To be done — Return every line from the entries below that contains the word "screenshot", counting only matches with the same case.

Supplied records —
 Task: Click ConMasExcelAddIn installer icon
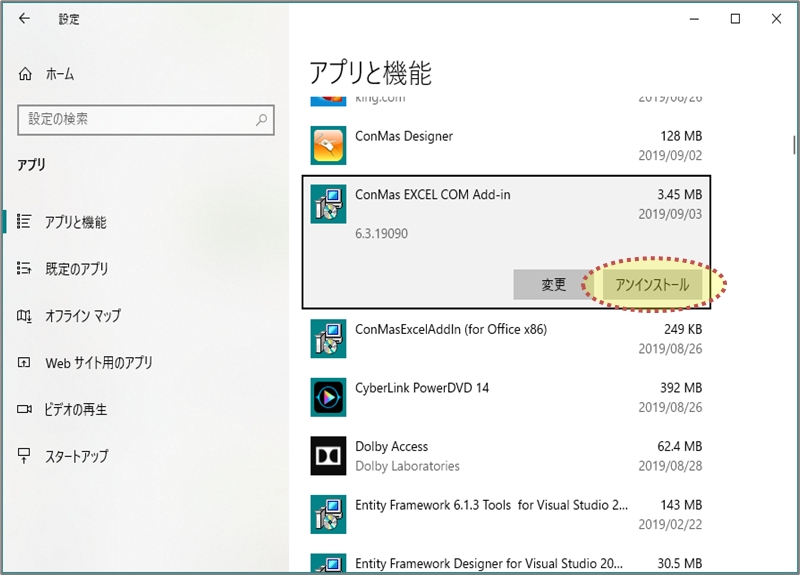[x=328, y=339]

==

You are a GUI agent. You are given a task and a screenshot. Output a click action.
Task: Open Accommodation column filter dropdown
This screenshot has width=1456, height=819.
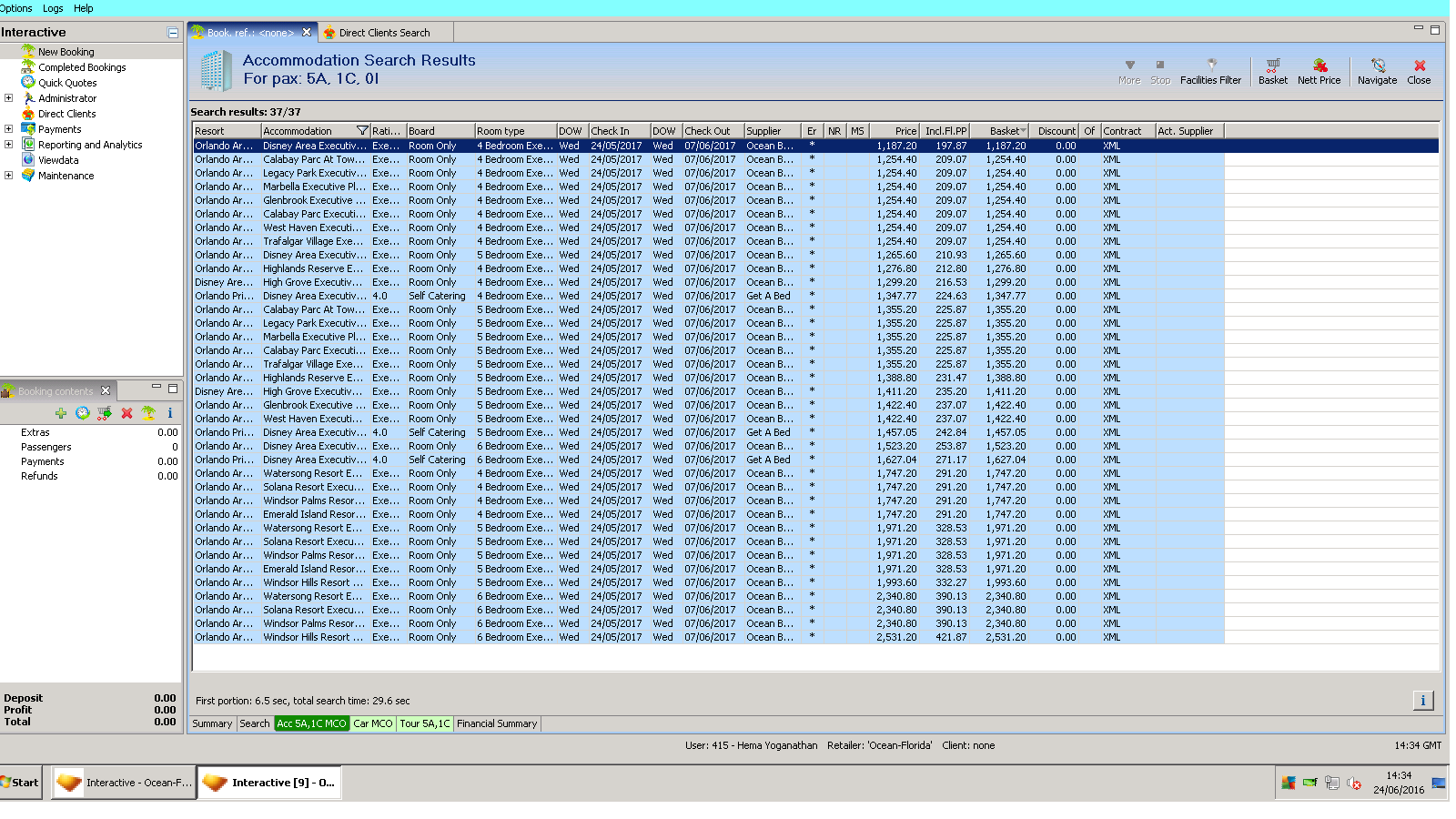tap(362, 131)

Written answer —
You are a GUI agent. You are given a task and a screenshot. Output a click action.
This screenshot has width=1456, height=819.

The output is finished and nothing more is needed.